[Given text]
As You Like It 5-Year Anniversary with Michael Mayer, DBX, John Tejada, and Giegling at Public Works, 9 p.m.-4 a.m. Saturday, Oct. 3. $20-$25; publicsf.com
In 2010, As You Like It threw its first party — an underground, word-of-mouth affair held in the now-defunct private warehouse space Com#. Five years and roughly 108 parties later, it has become one of San Francisco's premier party hosts, pairing the best of the American and European techno and house underground with big-room crowd-pleasers — bridging the gap between scenes, sounds, continents, and crowds.
[jump] This marks the third (and largest) installment in its five-year anniversary blowout, and the lineup is a perfect summation of the party's ethos — pairing the well-known (Michael Mayer, co-founder of German mega-label Kompakt) with the lesser (Konstantin, Dustin, and Edward, three artists on Weimar cult-favorite label Giegling). Americans are well-represented, too, with Detroit techno originator DBX (aka Daniel Bell) and Los Angeles stalwart John Tejada co-headlining.
Michael Mayer is the biggest name on the lineup, and rightfully so — the record label and distributor that he co-founded, Kompakt, is one of Germany's largest and most well-loved techno institutions. Since 1998, they've released countless records in a dizzying number of styles, becoming known for a level of professional polish and production that few others can match. Mayer has released a number of his own records over the years, but DJing is his true calling, known particularly for his Immer (German for “always”) mixes that showcase exquisitely produced emotive tech-house.
DBX, meanwhile, will perform live, and they're simply some of the best in the biz. Bell handles synths and vocals, while John Tejada drums, running through some of the old hits (like “Losing Control,” a bona fide Detroit classic from '94) and new productions, too. Their sound is relentlessly minimal, driven by propulsive basslines and tight percussion, with Bell's strangely pitched vocals adding an extraterrestrial touch. Upstairs in the Loft, the Giegling crew takes over, with Edward performing live and two of the label's co-founders, Dustin and Konstantin, on DJ duty. Like Kompakt on a much smaller scale, there is no unifying Giegling sound; the label releases dub techno, hip-hop inspired house, esoteric experimental bits, and more. What makes Giegling special is its heart — everything released on the label sounds like an intimate transmission from the artists' mind to the listeners' ears. If you're not familiar with what Giegling is up to, there's no better time to find out.

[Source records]

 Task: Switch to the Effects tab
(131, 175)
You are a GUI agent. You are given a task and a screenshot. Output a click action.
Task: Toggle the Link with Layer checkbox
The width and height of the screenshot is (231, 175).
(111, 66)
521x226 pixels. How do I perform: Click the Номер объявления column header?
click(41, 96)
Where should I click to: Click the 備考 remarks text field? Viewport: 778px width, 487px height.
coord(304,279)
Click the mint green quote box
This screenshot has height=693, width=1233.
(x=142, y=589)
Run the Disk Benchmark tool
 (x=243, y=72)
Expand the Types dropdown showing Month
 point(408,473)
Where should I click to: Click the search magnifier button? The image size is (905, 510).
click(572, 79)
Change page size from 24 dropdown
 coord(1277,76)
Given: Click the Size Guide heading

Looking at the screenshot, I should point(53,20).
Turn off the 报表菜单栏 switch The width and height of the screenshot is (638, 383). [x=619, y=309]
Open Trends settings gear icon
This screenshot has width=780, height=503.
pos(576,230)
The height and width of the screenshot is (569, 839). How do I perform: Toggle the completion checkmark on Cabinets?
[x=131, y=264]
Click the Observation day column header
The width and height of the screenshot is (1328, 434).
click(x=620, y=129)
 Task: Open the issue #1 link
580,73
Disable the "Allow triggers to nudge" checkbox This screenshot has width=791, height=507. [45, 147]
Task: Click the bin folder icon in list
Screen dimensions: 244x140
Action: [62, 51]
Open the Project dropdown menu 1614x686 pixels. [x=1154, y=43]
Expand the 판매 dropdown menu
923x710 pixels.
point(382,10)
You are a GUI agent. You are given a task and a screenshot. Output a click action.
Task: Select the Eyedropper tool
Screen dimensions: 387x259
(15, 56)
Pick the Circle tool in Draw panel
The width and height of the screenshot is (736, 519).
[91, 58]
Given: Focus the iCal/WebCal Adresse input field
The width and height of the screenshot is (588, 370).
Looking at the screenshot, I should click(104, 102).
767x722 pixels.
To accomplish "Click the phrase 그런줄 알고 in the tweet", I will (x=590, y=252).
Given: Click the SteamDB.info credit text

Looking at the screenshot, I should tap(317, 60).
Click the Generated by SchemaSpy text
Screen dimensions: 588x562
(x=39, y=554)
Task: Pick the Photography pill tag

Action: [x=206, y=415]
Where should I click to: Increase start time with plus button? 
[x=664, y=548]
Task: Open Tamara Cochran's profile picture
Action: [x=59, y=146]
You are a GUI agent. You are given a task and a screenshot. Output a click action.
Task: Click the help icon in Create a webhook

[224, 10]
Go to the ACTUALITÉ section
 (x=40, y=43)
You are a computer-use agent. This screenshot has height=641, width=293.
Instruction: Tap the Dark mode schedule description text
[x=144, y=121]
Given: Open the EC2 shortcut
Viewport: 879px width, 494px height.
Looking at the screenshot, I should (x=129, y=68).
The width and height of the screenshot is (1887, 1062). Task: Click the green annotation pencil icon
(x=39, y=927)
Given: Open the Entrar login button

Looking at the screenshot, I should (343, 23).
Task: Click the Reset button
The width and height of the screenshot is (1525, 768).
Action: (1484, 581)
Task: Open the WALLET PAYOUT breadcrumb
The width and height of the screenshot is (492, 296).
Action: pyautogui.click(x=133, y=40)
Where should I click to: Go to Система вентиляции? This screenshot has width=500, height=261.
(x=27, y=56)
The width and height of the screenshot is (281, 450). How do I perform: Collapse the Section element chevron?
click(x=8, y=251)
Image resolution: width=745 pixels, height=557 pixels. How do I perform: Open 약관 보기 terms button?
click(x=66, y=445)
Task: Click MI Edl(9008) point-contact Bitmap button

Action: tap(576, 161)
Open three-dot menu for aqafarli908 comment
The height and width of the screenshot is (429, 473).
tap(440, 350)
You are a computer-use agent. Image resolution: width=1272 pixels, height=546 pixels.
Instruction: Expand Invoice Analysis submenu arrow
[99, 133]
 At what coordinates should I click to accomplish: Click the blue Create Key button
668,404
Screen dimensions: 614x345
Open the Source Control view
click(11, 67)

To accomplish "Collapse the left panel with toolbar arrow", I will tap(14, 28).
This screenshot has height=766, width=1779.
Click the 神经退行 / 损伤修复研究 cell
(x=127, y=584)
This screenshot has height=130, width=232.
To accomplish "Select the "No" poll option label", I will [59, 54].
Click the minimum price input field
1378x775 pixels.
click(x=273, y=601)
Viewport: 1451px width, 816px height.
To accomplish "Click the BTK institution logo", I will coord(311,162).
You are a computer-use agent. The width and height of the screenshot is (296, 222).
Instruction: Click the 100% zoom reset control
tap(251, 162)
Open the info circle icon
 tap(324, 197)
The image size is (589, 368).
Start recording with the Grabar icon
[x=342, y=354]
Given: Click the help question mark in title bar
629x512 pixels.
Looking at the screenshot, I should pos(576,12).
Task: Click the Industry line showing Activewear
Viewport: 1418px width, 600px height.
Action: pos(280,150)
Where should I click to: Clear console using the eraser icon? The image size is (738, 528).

[Brief] In the As You Like It anniversary preview, transcribe the passage that begins at the words "As You Like It 5-Year" and stops after the words "continents, and crowds.".

[Response to this task]
As You Like It 5-Year Anniversary with Michael Mayer, DBX, John Tejada, and Giegling at Public Works, 9 p.m.-4 a.m. Saturday, Oct. 3. $20-$25; publicsf.com
In 2010, As You Like It threw its first party — an underground, word-of-mouth affair held in the now-defunct private warehouse space Com#. Five years and roughly 108 parties later, it has become one of San Francisco's premier party hosts, pairing the best of the American and European techno and house underground with big-room crowd-pleasers — bridging the gap between scenes, sounds, continents, and crowds.